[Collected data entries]
⟨
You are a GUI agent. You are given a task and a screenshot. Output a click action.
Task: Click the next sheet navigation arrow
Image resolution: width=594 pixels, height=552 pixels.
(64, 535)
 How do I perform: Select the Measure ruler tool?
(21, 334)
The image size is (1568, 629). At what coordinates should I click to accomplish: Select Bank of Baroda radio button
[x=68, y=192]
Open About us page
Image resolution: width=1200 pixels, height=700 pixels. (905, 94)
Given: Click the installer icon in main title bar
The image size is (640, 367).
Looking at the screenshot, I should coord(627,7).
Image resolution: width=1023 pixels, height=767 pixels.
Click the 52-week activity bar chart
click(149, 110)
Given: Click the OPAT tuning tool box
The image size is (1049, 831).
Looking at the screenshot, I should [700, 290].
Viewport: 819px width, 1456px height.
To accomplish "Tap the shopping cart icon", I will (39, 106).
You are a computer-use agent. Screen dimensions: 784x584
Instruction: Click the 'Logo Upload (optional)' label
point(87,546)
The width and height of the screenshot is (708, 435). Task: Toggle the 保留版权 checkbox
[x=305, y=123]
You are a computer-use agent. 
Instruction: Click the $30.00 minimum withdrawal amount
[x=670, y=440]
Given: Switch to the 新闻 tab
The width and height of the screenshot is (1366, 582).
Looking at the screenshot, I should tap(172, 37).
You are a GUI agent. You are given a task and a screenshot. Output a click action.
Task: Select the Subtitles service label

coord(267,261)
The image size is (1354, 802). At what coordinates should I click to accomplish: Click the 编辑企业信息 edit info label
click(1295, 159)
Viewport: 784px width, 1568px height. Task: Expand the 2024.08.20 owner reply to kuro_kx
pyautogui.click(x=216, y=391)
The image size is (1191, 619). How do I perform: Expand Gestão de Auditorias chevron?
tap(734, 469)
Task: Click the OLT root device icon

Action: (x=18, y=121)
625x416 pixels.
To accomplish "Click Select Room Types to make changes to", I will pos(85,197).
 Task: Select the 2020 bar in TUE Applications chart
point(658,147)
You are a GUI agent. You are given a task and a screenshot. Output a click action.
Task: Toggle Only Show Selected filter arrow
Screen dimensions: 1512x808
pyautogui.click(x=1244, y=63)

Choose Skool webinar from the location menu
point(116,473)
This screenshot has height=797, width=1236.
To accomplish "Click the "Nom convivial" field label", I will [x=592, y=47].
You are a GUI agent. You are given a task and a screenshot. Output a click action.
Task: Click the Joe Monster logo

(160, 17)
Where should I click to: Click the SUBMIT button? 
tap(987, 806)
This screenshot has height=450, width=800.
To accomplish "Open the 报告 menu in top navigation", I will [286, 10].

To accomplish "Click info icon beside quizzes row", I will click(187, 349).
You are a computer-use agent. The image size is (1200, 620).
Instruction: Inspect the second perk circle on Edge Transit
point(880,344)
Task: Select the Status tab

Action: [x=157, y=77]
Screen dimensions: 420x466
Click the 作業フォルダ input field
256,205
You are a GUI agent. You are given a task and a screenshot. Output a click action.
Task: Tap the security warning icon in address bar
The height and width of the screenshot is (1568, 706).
⟩
ACTIVITY
All of the entries above need to be printed again exactly.

RESULT OF THE TASK
You are a GUI agent. You are given a task and a screenshot. Output a click action.
Task: Click the next sheet navigation arrow
Image resolution: width=594 pixels, height=552 pixels.
(64, 535)
 How do I perform: Select the Measure ruler tool?
(21, 334)
The image size is (1568, 629). At what coordinates should I click to accomplish: Select Bank of Baroda radio button
[x=68, y=192]
Open About us page
Image resolution: width=1200 pixels, height=700 pixels. (905, 94)
Given: Click the installer icon in main title bar
The image size is (640, 367).
Looking at the screenshot, I should coord(627,7).
Image resolution: width=1023 pixels, height=767 pixels.
Click the 52-week activity bar chart
click(149, 110)
Given: Click the OPAT tuning tool box
The image size is (1049, 831).
Looking at the screenshot, I should [700, 290].
Viewport: 819px width, 1456px height.
To accomplish "Tap the shopping cart icon", I will (39, 106).
You are a computer-use agent. Screen dimensions: 784x584
Instruction: Click the 'Logo Upload (optional)' label
point(87,546)
The width and height of the screenshot is (708, 435). Task: Toggle the 保留版权 checkbox
[x=305, y=123]
You are a computer-use agent. 
Instruction: Click the $30.00 minimum withdrawal amount
[x=670, y=440]
Given: Switch to the 新闻 tab
The width and height of the screenshot is (1366, 582).
Looking at the screenshot, I should tap(172, 37).
You are a GUI agent. You are given a task and a screenshot. Output a click action.
Task: Select the Subtitles service label

coord(267,261)
The image size is (1354, 802). At what coordinates should I click to accomplish: Click the 编辑企业信息 edit info label
click(1295, 159)
Viewport: 784px width, 1568px height. Task: Expand the 2024.08.20 owner reply to kuro_kx
pyautogui.click(x=216, y=391)
The image size is (1191, 619). How do I perform: Expand Gestão de Auditorias chevron?
tap(734, 469)
Task: Click the OLT root device icon

Action: (x=18, y=121)
625x416 pixels.
To accomplish "Click Select Room Types to make changes to", I will pos(85,197).
 Task: Select the 2020 bar in TUE Applications chart
point(658,147)
You are a GUI agent. You are given a task and a screenshot. Output a click action.
Task: Toggle Only Show Selected filter arrow
Screen dimensions: 1512x808
pyautogui.click(x=1244, y=63)

Choose Skool webinar from the location menu
point(116,473)
This screenshot has height=797, width=1236.
To accomplish "Click the "Nom convivial" field label", I will [x=592, y=47].
You are a GUI agent. You are given a task and a screenshot. Output a click action.
Task: Click the Joe Monster logo

(160, 17)
Where should I click to: Click the SUBMIT button? 
tap(987, 806)
This screenshot has height=450, width=800.
To accomplish "Open the 报告 menu in top navigation", I will [286, 10].

To accomplish "Click info icon beside quizzes row", I will click(187, 349).
You are a computer-use agent. The image size is (1200, 620).
Instruction: Inspect the second perk circle on Edge Transit
point(880,344)
Task: Select the Status tab

Action: [x=157, y=77]
Screen dimensions: 420x466
Click the 作業フォルダ input field
256,205
You are a GUI agent. You are given a task and a screenshot. Output a click action.
Task: Tap the security warning icon in address bar
The height and width of the screenshot is (1568, 706).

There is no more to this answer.